More and more companies are switching from traditional health insurance plans to high deductible health plans to save costs. Also known as consumer-directed plans, these health care plans make employees more responsible for the cost of their health care and are designed to make the employees more conscious of the price of the health care options they choose. In 2015, nearly 30 percent of companies in the United States will have high deductible health plans as the only plans they offer to their employees, including JPMorgan, Wells Fargo, General Electric and Honeywell.
The Cost Of The Plan
While the premium for the high deductible health plan will be much lower than the premium for a traditional health plan, meeting the deductible means that you will pay much more for your care before your insurance kicks in. In some cases, the deductible for the health plan can be as high as $6,000 for an individual or $15,000 for a family. Even after the deductible is met, the health plan may only pay a portion of any additional costs, leaving the employee on the hook for 10 percent to 35 percent of the additional costs.

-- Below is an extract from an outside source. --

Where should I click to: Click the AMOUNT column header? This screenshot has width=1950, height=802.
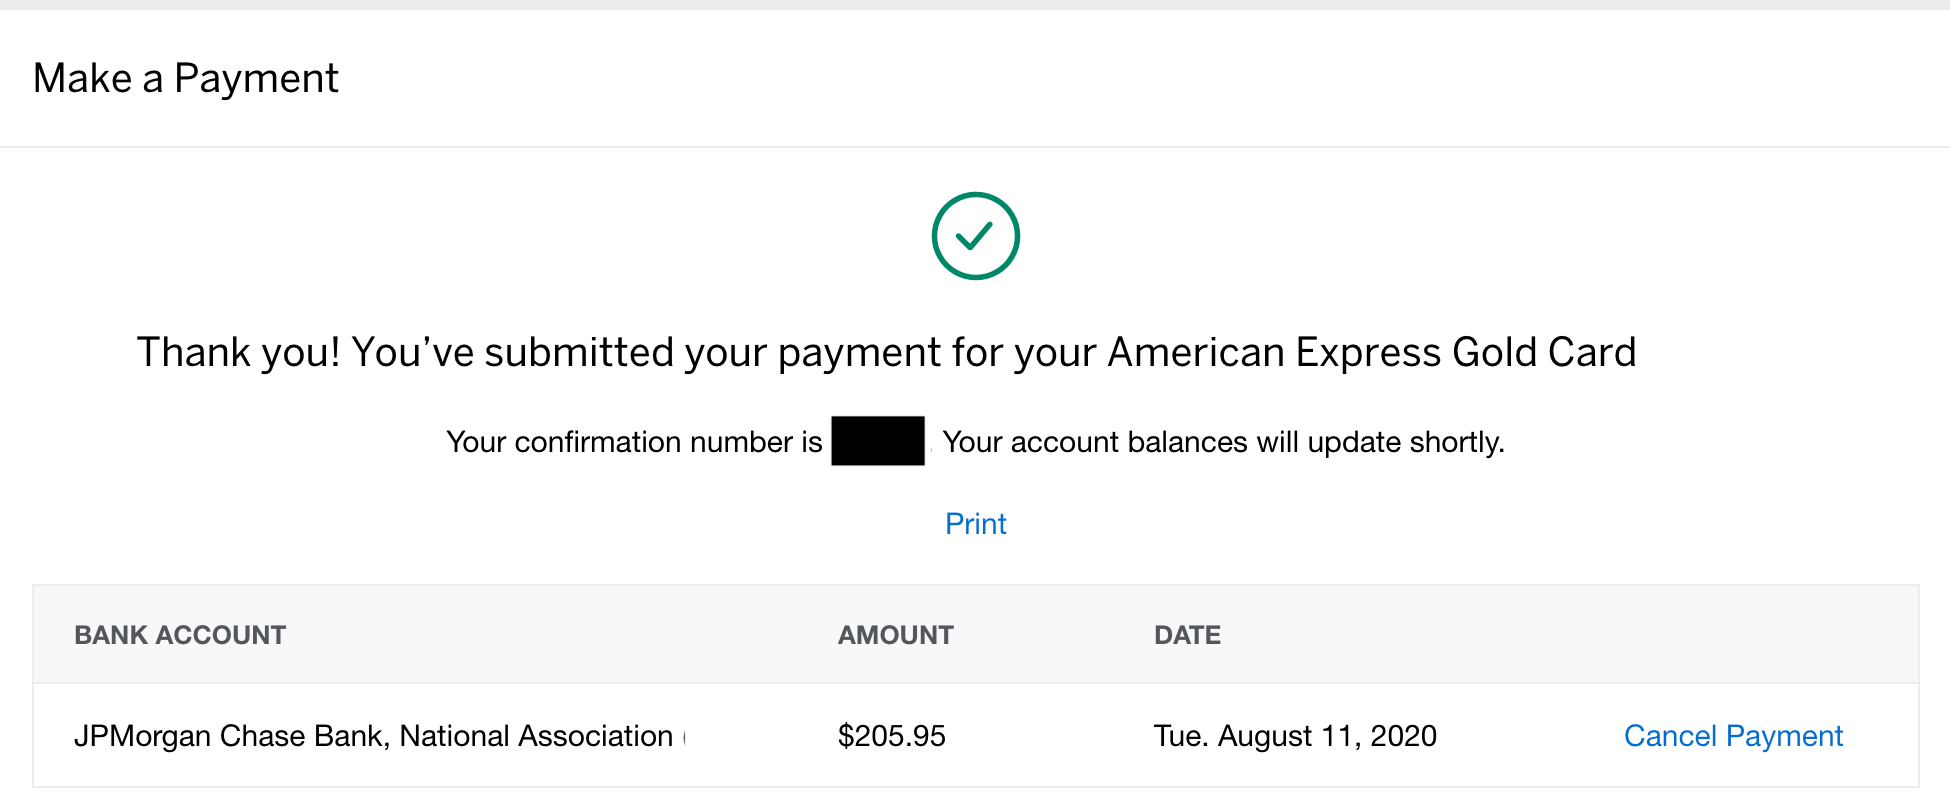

Having a high deductible health plan makes people much more cautious about when they need to seek health care. An injured individual may put off going to an urgent care center because they have not yet met their health plan deductible and will shoulder the entire cost of the visit and treatment. Some believe that this will ultimately bring down the cost of health care, as people will only purchase services that they actually need. Other believe that people will lower incomes will be disproportionately hurt as they will be unable to afford the deductible and will go without the care that they need.
Preparing For The Expense
If you have a high deductible health plan, you need to make sure that there is enough money in your emergency savings account to ensure that you can pay your deductible if you must. Some people choose to use a health savings account to put away the money for their deductible tax-free. However, if you do not need to meet the deductible in a particular year, you have to use that money for health care related costs before the end of the plan year or that money is lost. Putting the money into a traditional savings account allows you to use it for your health care costs or for other urgent needs as they arise.